> Texte présenté
....

Des rives de la Seine au Grand Canal à Venise ? un rendez-vous manqué de Paris et de l’art contemporain

par Jean-Paul Chapon
mardi 10 mai 2005


C’est donc officiel et c’est dommage, l’île Seguin à Boulogne-Billancourt n’abritera pas la fondation que François Pinault voulait y établir pour abriter sa collection privée. Un palais vénitien, le Palazzo Grassi recevra les œuvres. « Je renonce  », signe aujourd’hui François Pinault dans le Monde, « le temps d’une administration, c’est celui des procédures, d’une patience sans limite qui s’accommode des inerties, des remises en cause politiques ou budgétaires, d’une résignation face aux pesanteurs, aux mois qui s’ajoutent à des années de retard, en bref d’une constance sans passion. » et aussi « ... face à la situation bloquée de l’île Séguin, et a contrario devant l’accueil que m’ont réservé d’autres villes...  », et c’est le choix de Venise. Et avec lui, la fin du rêve de voir se réaliser dans une architecture de qualité un espace dédié à l’art contemporain capable de se "mesurer avec le Guggenheim de New York... et qui pouvait devenir une« locomotive » pour le tissu artistique français qui tend à se recroqueviller en ce début de III e millénaire." lit-on dans l’éditorial du Monde.

Un autre article du Monde de ce jour retrace l’histoire de ce projet, ses rebondissements, les pistes et les renoncements, la lourdeur administrative, le POS de Boulogne et le PLU qui lui succède, les attaques et les recours des associations et de Val-de-Seine-Vert, l’ambiguïté de la mairie et surtout comme le souligne François Pinault son manque de « passion » pour le projet.

Christophe Girard, l’adjoint à la culture du maire de Paris Bertrand Delanoë, dit de façon étrangement défensive dans Libération : « Ce qui motive le retrait de Pinault de Billancourt, c’est l’incertitude permanente. L’argument ne saurait être opposé à Paris, à moins d’y mettre une très grande mauvaise foi...  ». Et pourtant, je ne peux m’empêcher de penser que si cette île Séguin avait été dans Paris, le projet aurait abouti. Non pas que je conteste aux municipalités de banlieue parisienne le droit de conduire de tels projets, mais cet épisode montre une nouvelle fois à quel point l’organisation administrative de la métropole parisienne est inadaptée devant de tels enjeux.

....

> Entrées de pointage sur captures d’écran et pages
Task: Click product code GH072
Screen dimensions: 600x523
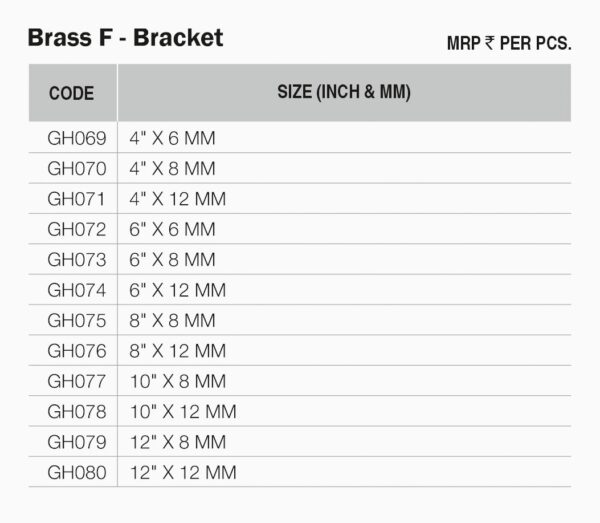Action: click(x=76, y=229)
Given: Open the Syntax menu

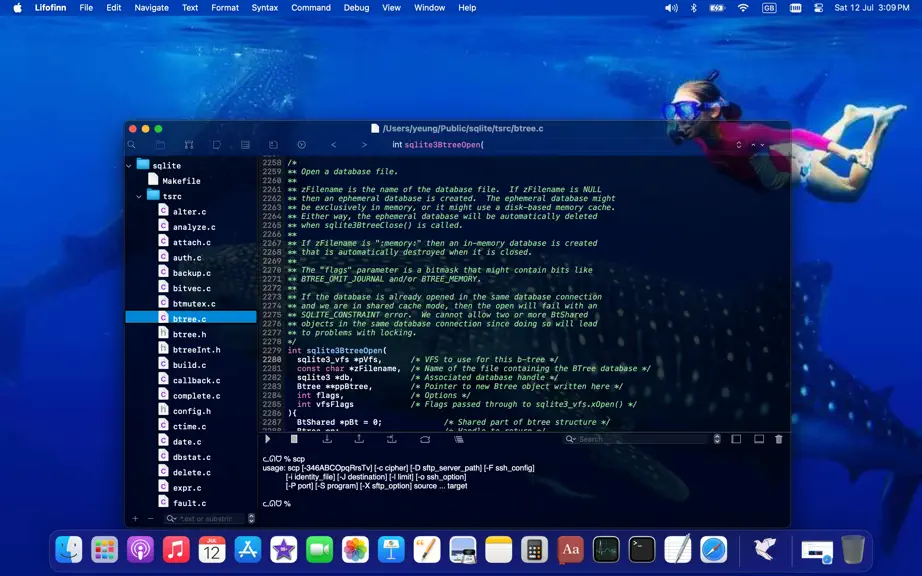Looking at the screenshot, I should (265, 8).
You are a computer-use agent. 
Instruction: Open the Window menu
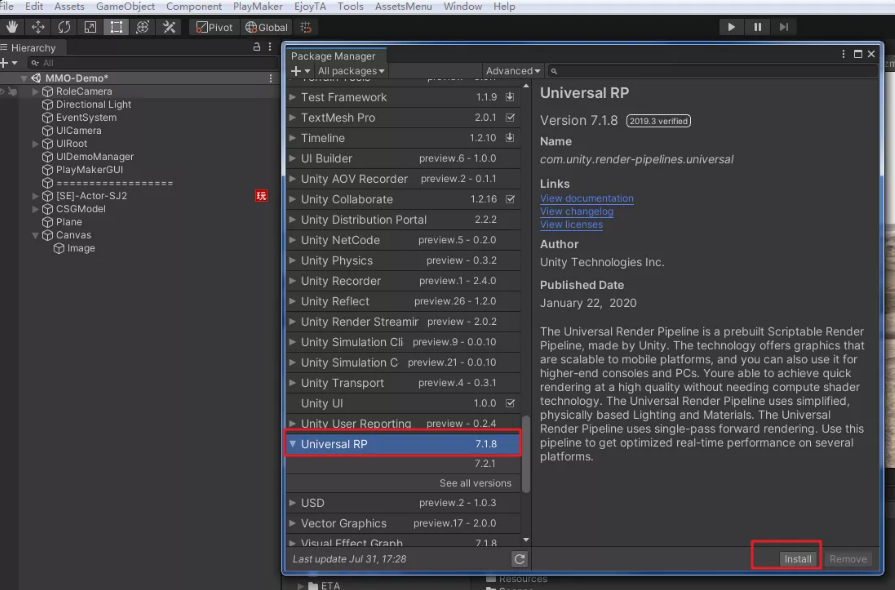click(x=462, y=6)
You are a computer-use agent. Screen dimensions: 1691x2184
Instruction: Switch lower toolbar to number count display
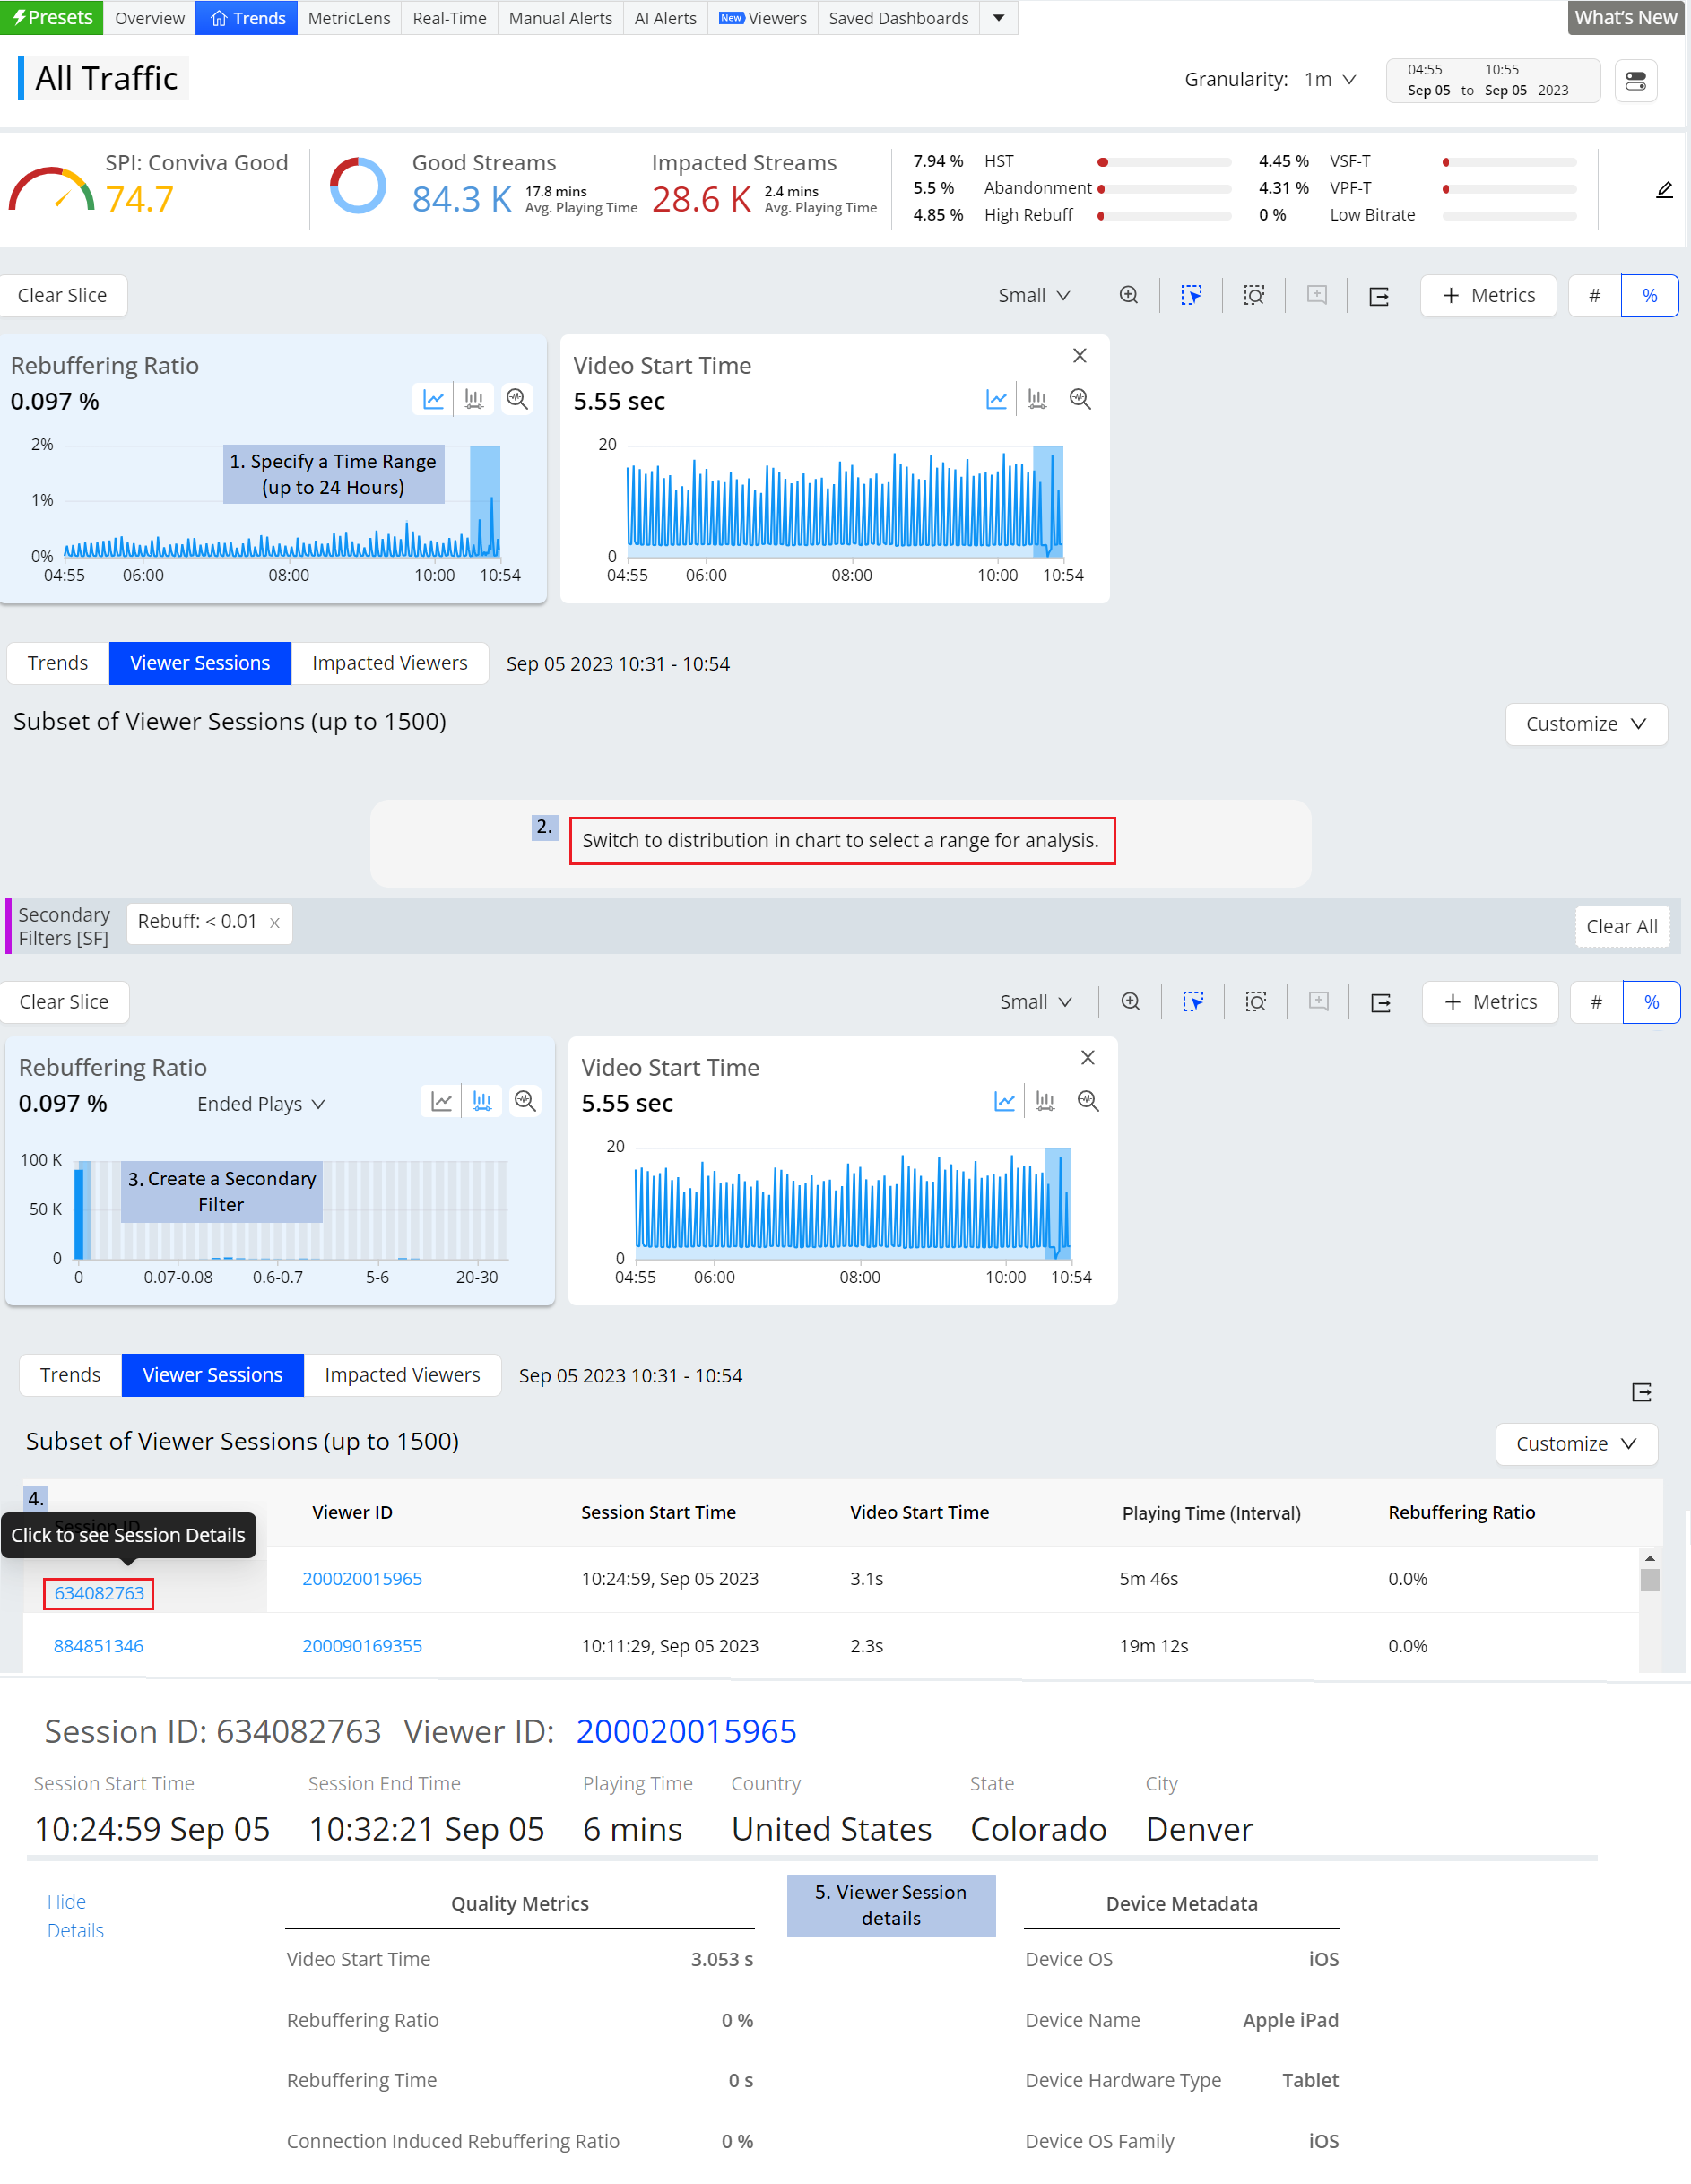(x=1596, y=1001)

....

> Travail demandé
1. D’après le texte présenté, quel palais recevra les œuvres de la collection privée de François Pinault ?
2. Relevez toutes les personnes désignées par leur nom dans le texte présenté.
3. Rédigez la suite du billet sur le projet de fondation de François Pinault à l’île Seguin, à partir de la dernière phrase du texte présenté.

> Réponses par tâche
1. Le Palazzo Grassi, un palais vénitien.

2. Jean-Paul Chapon, François Pinault, Christophe Girard, Bertrand Delanoë

3.
L’échec du projet de François Pinault montre qu’un échelon local, Boulogne-Billancourt en l’occurrence, n’est pas adapté pour un projet de cette envergure, un peu comme si à Paris, un tel projet avait été conduit par la mairie du 12ème arrondissement seule. Il montre également que le région n’apparaît pas comme le cadre dans lequel un projet de cet ordre peut s’inscrire, trop lointaine, trop décalée, voire pas intéressée ou méfiante envers une initiative de la sphère privée pour un bénéfice jugé peut-être trop local. Seul Paris aurait été à mon avis le bon interlocuteur. On le voit suffisamment quand on mesure l’énergie et le dynamisme que l’équipe municipale peut mettre à accompagner et porter de tels défis, parce qu’elle en sent l’intérêt, mais aussi parce qu’elle en a les moyens.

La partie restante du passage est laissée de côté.